> [Source extract]:

And as with the torus we can do a little geometry and unwrap the torus into a flat plane with the appropriate bounds.

u = np.arctan2(x,y)
v = np.arctan2(np.sqrt(x**2 + y**2) - R, z)
plt.scatter(u, v, c=digits.target, cmap='Spectral')

A Practical Example

While the examples given so far may have some use (because some data does have suitable periodic or looping structures that we expect will be better represented in a sphere or a torus), most data doesn't really fall in the realm of something that a user can, apriori, expect to lie on an exotic manifold. Are there more practical uses for the ability to embed in other spaces? It turns out that there are. One interesting example to consider is the space formed by 2d-Gaussian distributions. We can measure the distance between two Gaussians (parameterized by a 2d vector for the mean, and 2x2 matrix giving the covariance) by the negative log of the inner product between the PDFs (since this has a nice closed form solution, and is reasonably computable). That gives us a metric space to embed into where samples are represented not as points in 2d, but as Gaussian distributions in 2d, encoding some uncertainty in how each sample in the high dimensional space is to be embedded.

> [Written task A]: According to the manifold embedding text, what is used to measure the distance between two Gaussians?
The entries that follow are unrelated to the manifold embedding text.

> [Excerpted records]:

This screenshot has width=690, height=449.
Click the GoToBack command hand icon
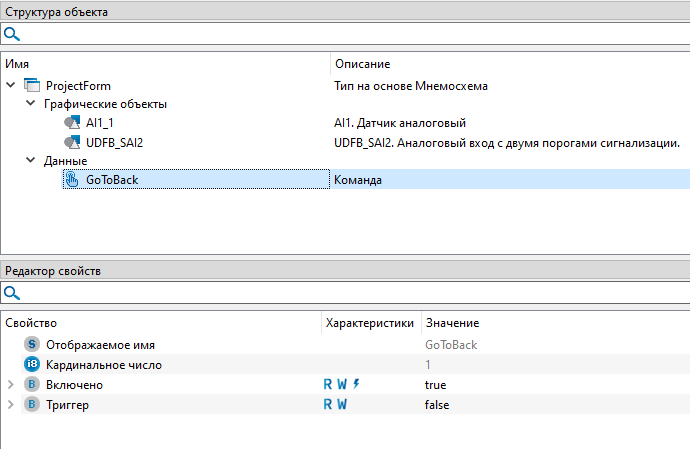point(71,180)
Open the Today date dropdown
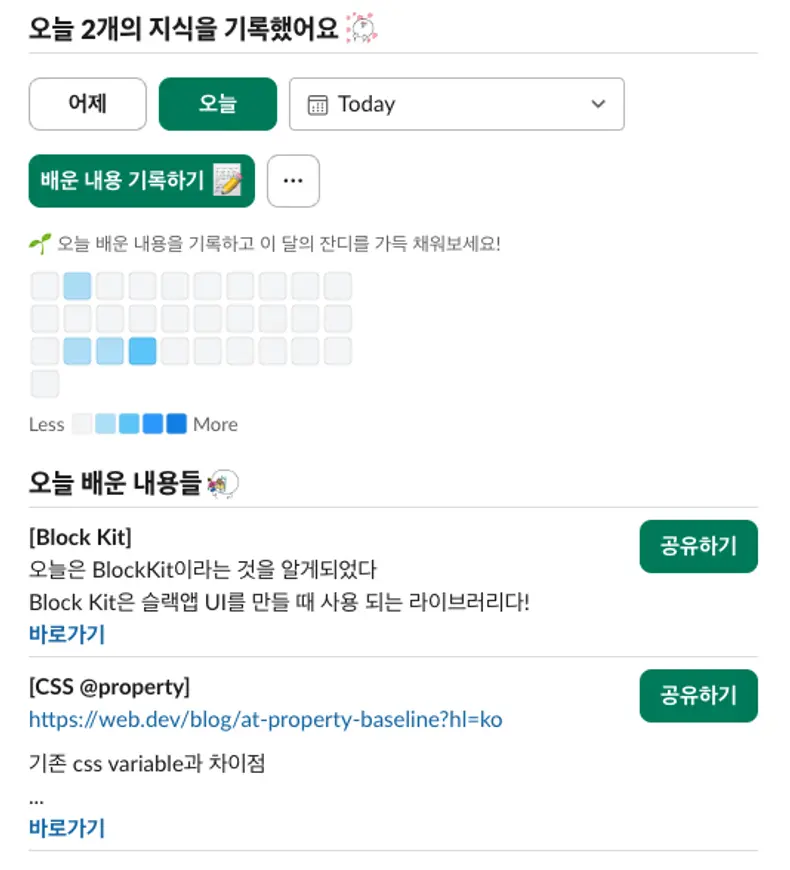 coord(456,104)
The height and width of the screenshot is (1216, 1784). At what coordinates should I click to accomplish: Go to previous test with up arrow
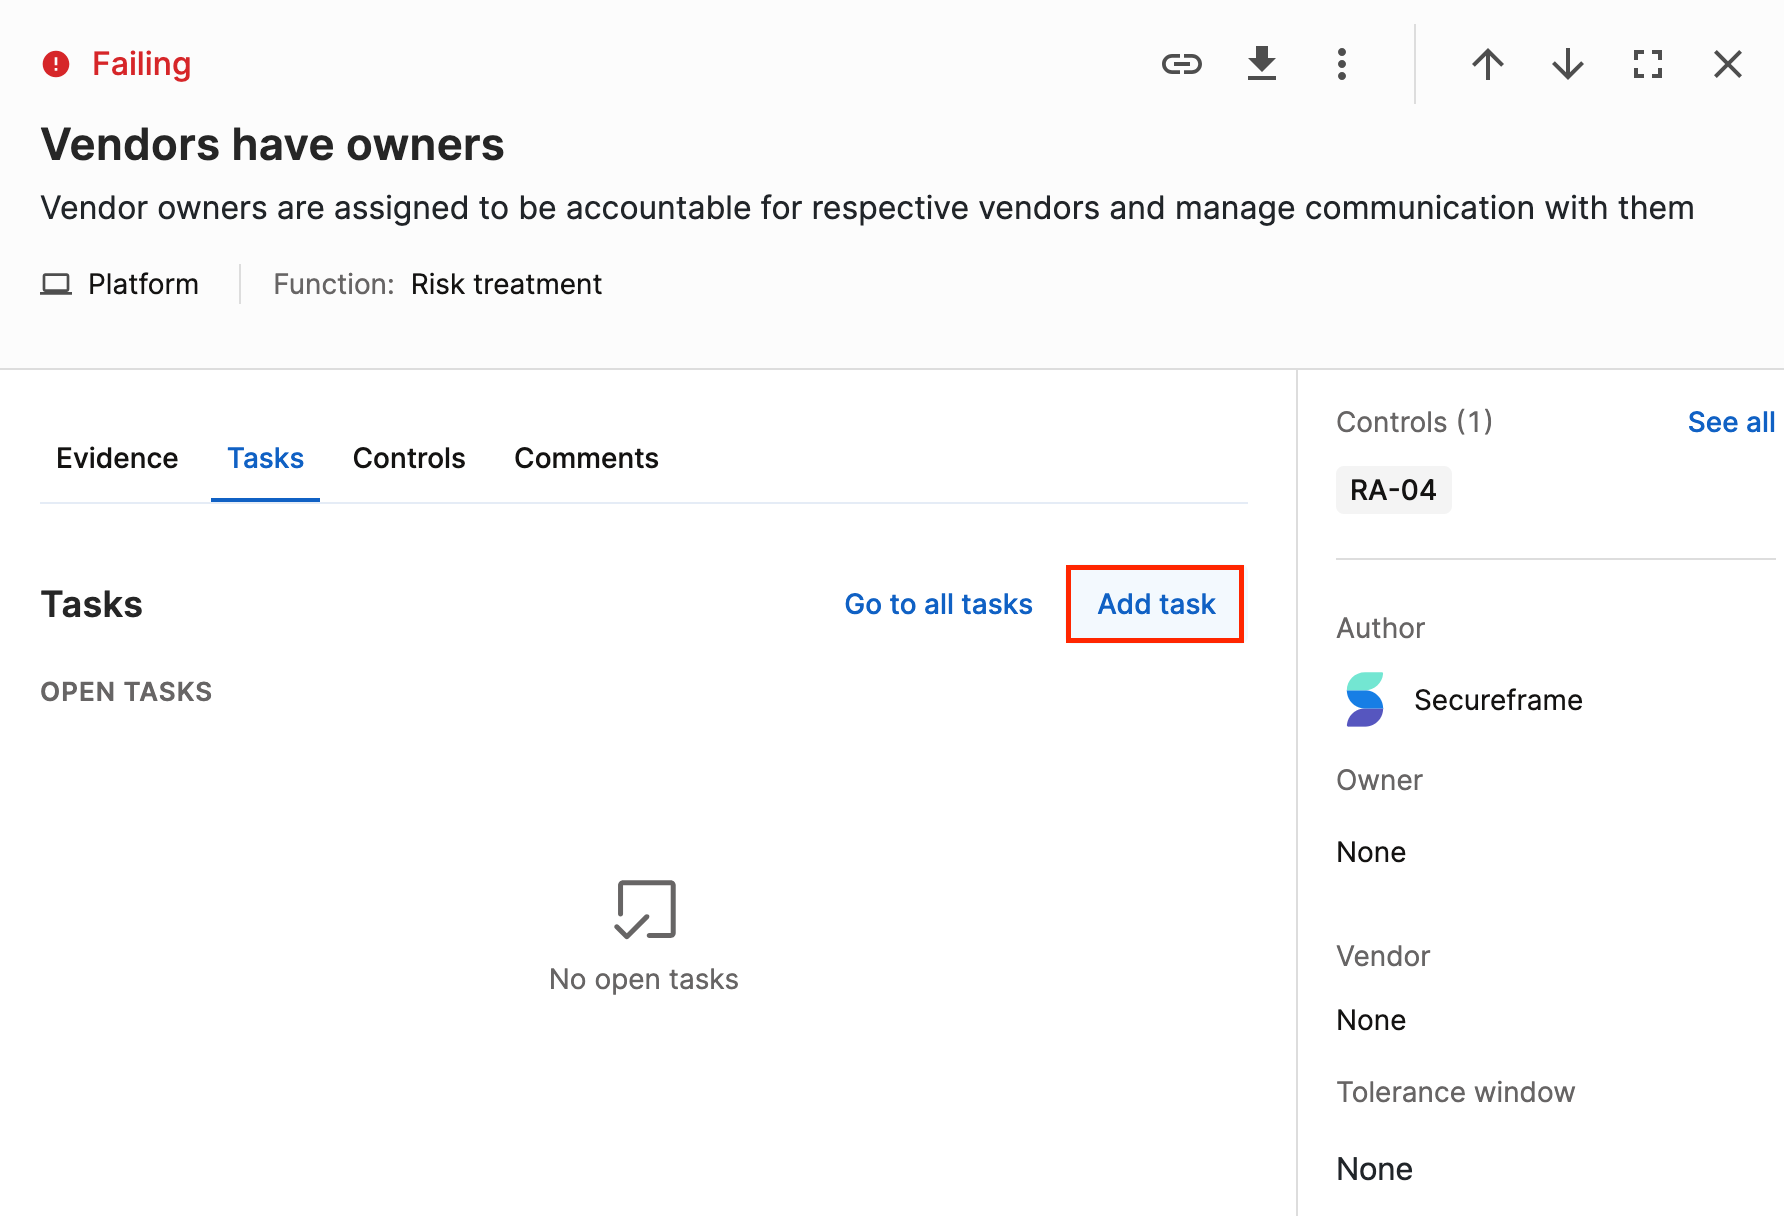(x=1488, y=64)
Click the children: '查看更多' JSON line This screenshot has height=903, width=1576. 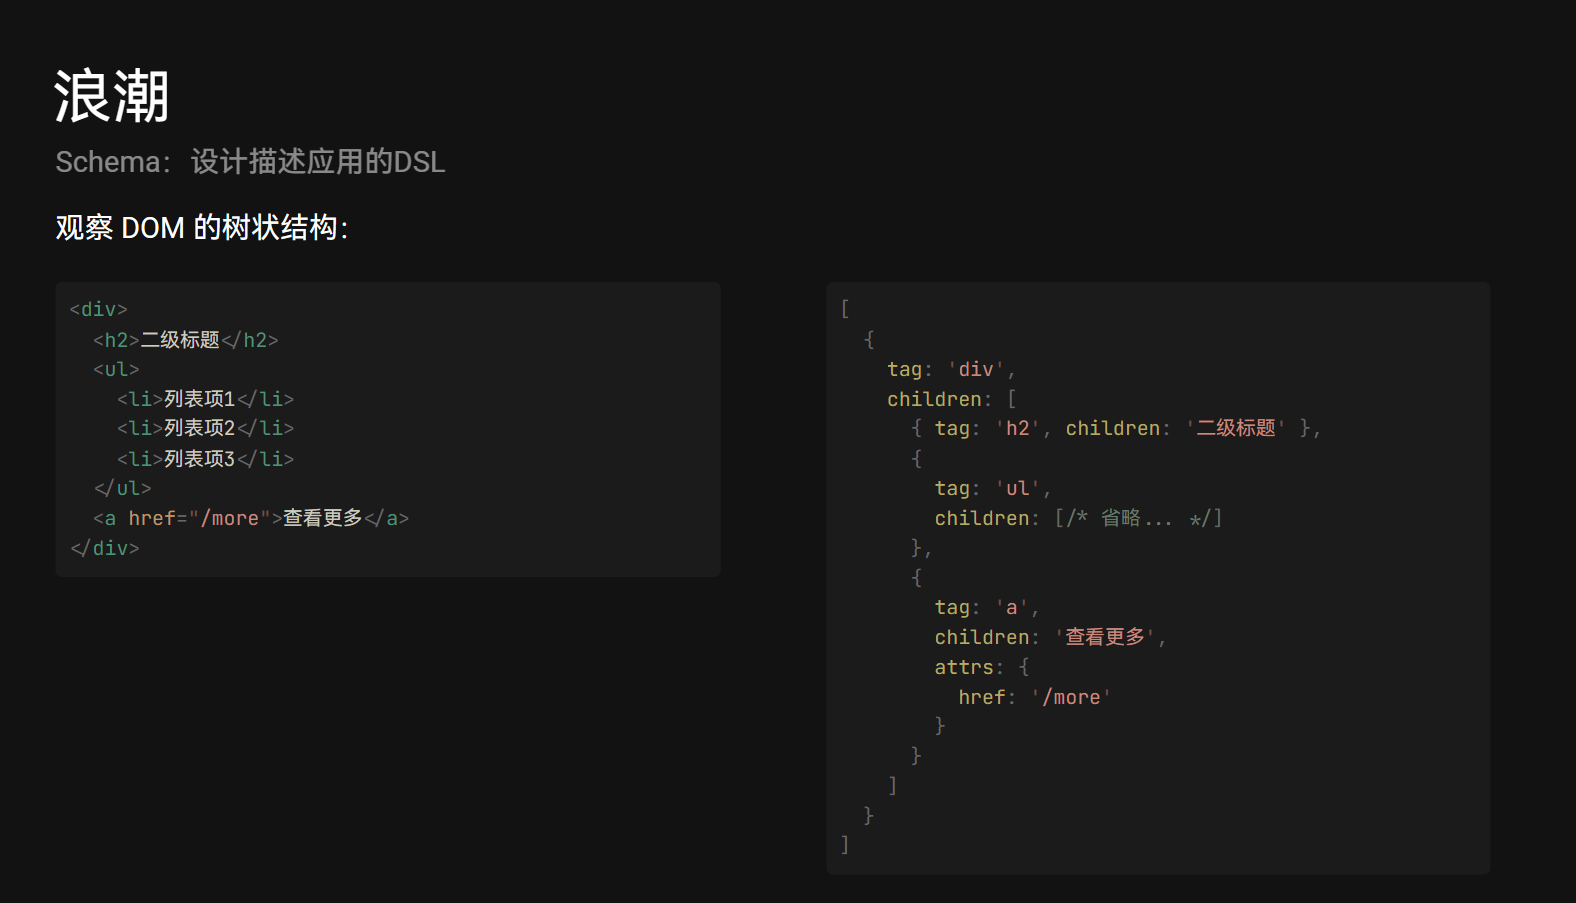[1050, 637]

> [Written task B]: Swap "screenshot" for "capture" in the entries, from their first line through the line containing "(x=1488, y=64)", and give those lines back with nothing else changed. Leave out the pictures.

> [Correct result A]: The negative log of the inner product between the PDFs.

> [Correct result B]:
This capture has width=690, height=449.
Click the GoToBack command hand icon
point(71,180)
Open the Today date dropdown
 coord(456,104)
The height and width of the capture is (1216, 1784). At what coordinates should I click to accomplish: Go to previous test with up arrow
(x=1488, y=64)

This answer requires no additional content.